ASSIGNMENT
In the entries below, the line with "利用規約9.免責事項 (72, 193)" marks the start. Return it and every following line exactly, ending with the last.

· · · · ·

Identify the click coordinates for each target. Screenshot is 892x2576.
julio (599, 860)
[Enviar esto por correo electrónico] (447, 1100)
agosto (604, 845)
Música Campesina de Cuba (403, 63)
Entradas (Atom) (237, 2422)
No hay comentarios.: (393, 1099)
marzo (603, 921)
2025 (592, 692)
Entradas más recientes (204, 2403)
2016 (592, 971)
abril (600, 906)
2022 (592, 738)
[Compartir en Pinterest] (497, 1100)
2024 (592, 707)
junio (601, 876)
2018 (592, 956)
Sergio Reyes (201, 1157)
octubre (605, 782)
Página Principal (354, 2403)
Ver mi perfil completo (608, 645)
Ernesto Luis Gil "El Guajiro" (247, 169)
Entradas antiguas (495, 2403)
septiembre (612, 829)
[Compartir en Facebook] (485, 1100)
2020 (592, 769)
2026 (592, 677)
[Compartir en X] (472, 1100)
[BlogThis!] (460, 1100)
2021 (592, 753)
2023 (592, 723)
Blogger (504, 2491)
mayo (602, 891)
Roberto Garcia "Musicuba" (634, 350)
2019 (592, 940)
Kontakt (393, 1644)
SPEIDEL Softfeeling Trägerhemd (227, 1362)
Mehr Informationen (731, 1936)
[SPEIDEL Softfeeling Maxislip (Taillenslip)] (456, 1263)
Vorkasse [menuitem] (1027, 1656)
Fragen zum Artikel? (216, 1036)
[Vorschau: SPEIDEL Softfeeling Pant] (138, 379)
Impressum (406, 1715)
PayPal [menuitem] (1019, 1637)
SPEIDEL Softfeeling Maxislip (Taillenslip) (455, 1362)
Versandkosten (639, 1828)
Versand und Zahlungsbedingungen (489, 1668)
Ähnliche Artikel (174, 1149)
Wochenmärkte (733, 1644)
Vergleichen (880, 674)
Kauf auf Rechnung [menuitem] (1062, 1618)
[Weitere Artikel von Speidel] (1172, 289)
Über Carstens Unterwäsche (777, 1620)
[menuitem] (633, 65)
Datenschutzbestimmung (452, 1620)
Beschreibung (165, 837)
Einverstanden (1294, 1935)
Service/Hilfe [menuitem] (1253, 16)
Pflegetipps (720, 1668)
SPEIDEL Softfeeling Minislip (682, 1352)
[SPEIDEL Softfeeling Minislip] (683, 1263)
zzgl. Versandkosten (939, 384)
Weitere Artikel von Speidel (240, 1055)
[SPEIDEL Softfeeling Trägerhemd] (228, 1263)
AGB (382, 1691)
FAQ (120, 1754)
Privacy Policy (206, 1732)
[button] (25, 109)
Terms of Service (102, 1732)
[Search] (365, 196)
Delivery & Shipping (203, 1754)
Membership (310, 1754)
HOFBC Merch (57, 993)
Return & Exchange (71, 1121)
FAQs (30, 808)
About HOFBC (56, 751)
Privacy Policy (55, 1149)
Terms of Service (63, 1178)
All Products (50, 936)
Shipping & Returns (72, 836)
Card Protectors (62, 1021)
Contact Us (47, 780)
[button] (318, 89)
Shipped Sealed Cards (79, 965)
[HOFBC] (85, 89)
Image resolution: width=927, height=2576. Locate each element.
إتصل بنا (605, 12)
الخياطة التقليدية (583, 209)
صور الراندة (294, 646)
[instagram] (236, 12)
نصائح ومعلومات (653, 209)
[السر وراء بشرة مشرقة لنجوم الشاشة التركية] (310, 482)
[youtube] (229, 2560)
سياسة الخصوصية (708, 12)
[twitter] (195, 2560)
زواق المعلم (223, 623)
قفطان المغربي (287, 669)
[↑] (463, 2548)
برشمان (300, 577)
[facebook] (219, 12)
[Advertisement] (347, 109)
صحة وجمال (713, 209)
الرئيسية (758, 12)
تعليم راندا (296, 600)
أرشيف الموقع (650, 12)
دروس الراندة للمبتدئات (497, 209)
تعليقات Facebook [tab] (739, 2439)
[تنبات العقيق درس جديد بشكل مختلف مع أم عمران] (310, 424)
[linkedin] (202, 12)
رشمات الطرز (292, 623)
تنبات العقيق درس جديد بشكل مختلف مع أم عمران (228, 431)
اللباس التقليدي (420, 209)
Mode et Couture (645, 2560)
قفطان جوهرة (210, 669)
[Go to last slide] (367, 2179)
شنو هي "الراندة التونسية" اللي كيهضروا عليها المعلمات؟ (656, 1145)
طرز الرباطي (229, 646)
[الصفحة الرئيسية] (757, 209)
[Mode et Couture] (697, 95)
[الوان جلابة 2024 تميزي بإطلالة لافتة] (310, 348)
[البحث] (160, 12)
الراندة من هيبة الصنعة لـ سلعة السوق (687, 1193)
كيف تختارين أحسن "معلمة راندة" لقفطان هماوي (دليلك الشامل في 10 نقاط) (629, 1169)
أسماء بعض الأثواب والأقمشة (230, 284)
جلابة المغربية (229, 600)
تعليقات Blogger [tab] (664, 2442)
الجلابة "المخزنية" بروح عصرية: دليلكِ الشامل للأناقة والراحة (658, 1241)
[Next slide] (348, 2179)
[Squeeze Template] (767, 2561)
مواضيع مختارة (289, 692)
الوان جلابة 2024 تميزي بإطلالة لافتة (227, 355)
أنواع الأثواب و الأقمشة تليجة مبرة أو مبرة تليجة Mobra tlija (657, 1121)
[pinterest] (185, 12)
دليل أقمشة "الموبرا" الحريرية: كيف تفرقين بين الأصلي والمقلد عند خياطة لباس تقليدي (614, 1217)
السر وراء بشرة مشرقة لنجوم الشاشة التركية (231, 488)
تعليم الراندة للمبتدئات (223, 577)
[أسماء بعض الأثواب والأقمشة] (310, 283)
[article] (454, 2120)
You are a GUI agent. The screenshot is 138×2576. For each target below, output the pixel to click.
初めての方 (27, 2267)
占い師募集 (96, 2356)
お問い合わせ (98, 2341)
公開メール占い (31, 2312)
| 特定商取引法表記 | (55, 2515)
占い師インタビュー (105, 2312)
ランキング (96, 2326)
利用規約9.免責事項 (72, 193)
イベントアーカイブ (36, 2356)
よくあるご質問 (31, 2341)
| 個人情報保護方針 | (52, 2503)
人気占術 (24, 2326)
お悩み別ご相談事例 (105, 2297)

· · · · ·

TASK RESPONSE
利用規約9.免責事項 (72, 193)
イベントアーカイブ (36, 2356)
よくあるご質問 (31, 2341)
| 個人情報保護方針 | (52, 2503)
人気占術 (24, 2326)
お悩み別ご相談事例 (105, 2297)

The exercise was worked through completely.